— Begin SUPPLIED RECORDS —

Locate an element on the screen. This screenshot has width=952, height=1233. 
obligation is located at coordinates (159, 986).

— End SUPPLIED RECORDS —
— Begin SUPPLIED RECORDS —

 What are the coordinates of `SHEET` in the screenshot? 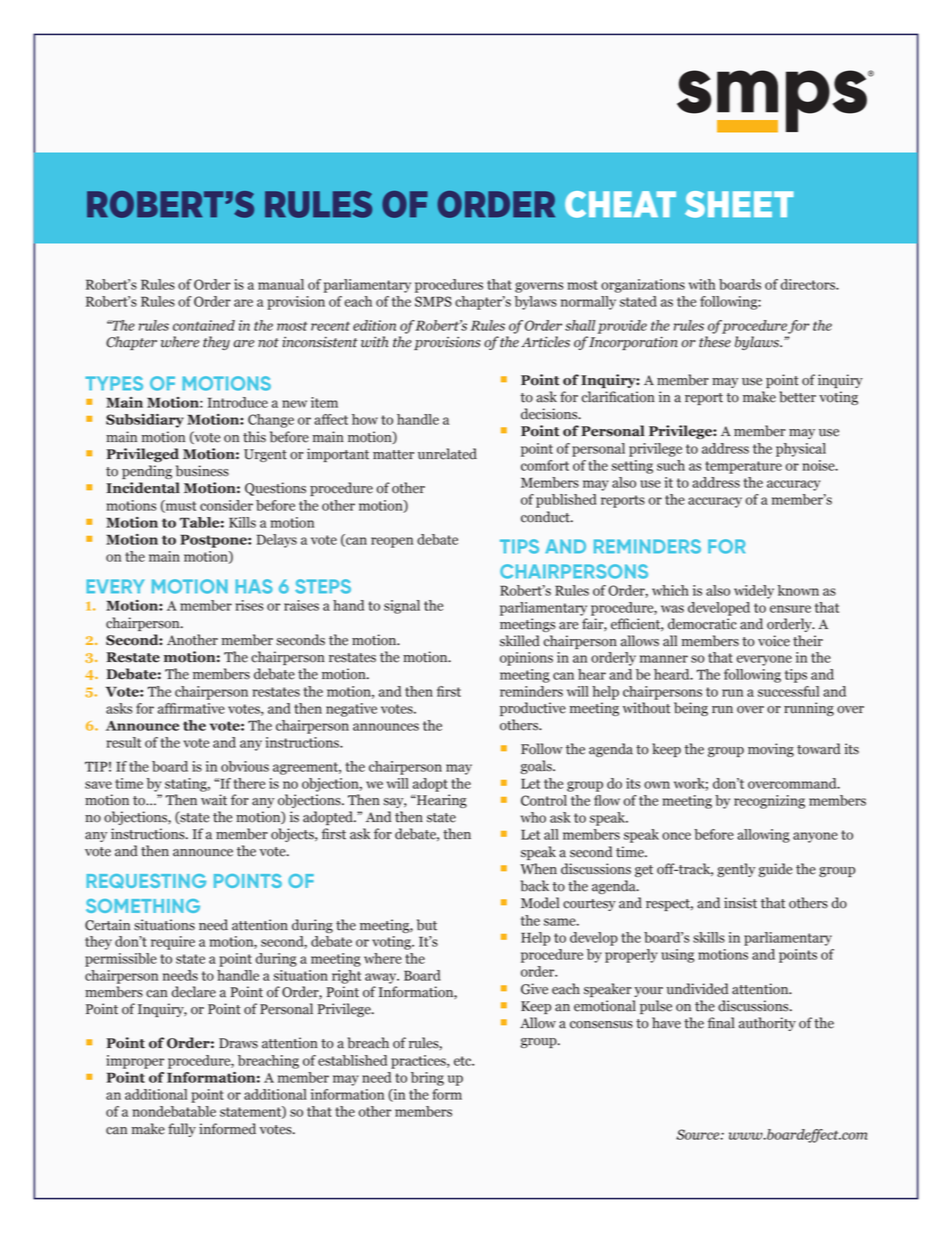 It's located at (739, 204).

— End SUPPLIED RECORDS —
— Begin SUPPLIED RECORDS —

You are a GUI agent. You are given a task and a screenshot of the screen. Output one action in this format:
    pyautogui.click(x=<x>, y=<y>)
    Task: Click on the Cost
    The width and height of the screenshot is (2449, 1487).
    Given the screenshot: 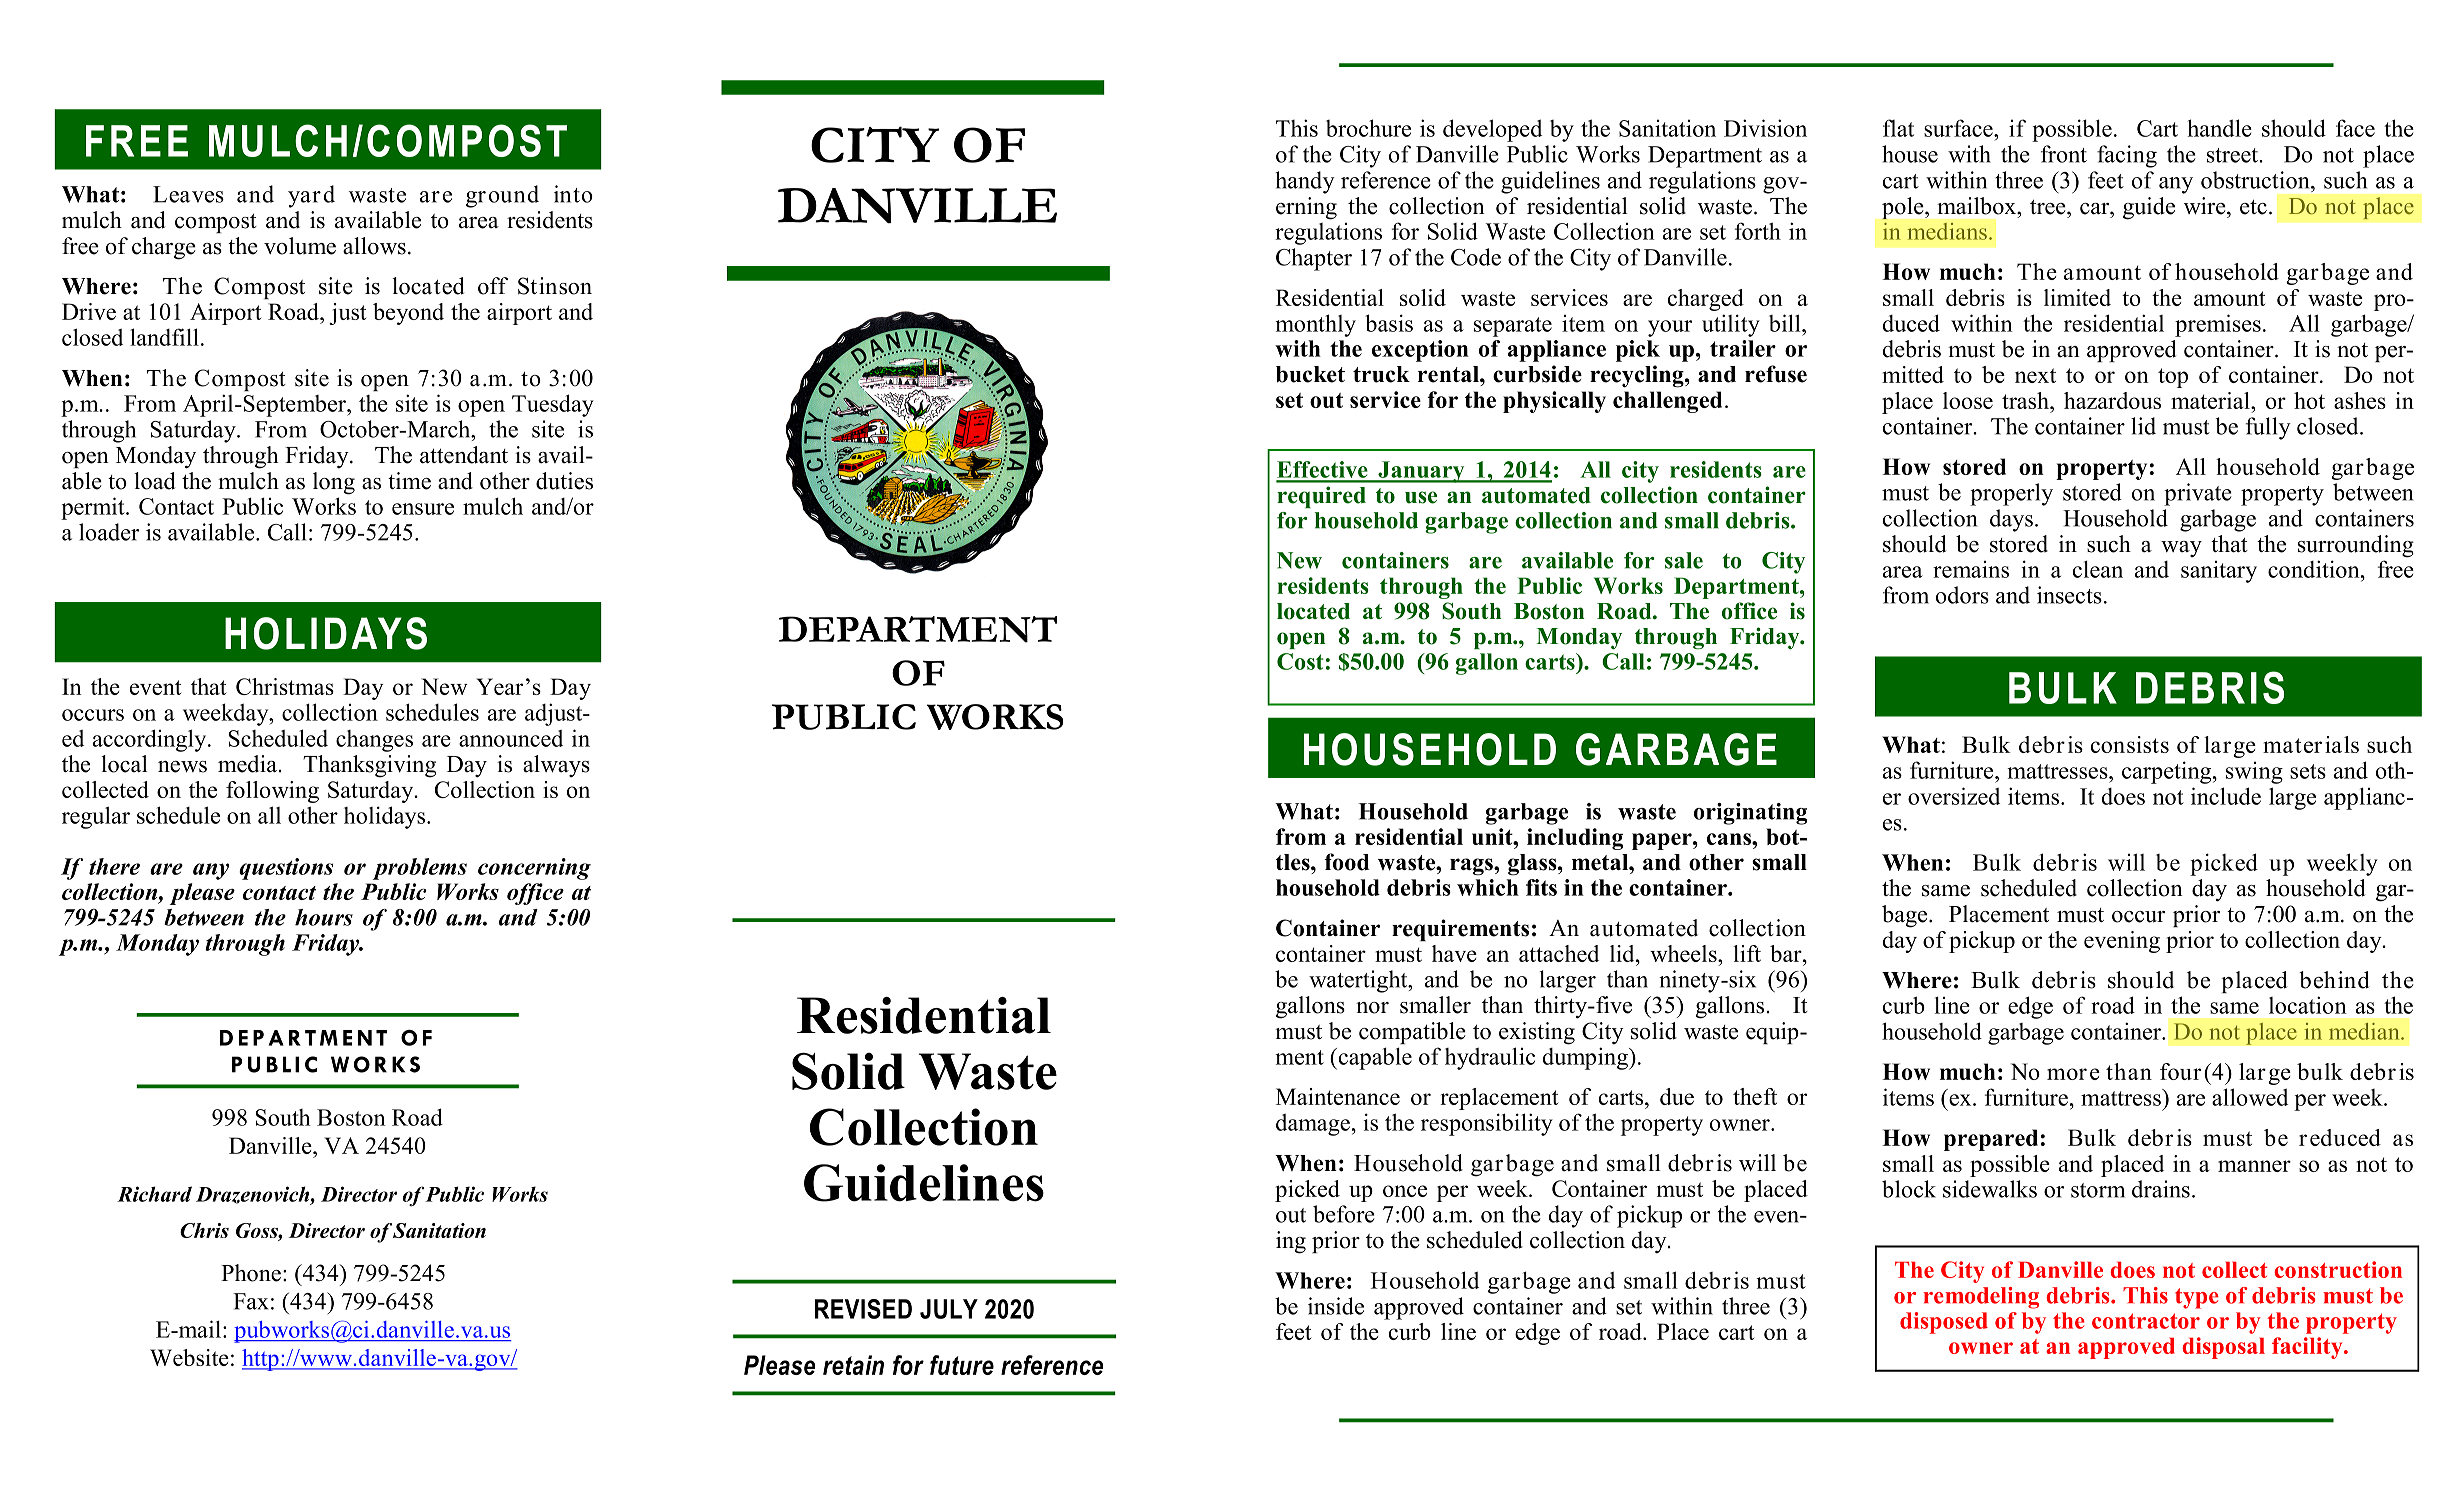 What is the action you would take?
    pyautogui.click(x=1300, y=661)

— End SUPPLIED RECORDS —

● **TASK PROMPT**: Write out the lines of the records, starting at the line that contains "Locate an element" and ending at the line that contains "obligation is located", with both of those lines included.

● **CORRECT OUTPUT**:
Locate an element on the screen. This screenshot has width=952, height=1233. 
obligation is located at coordinates (159, 986).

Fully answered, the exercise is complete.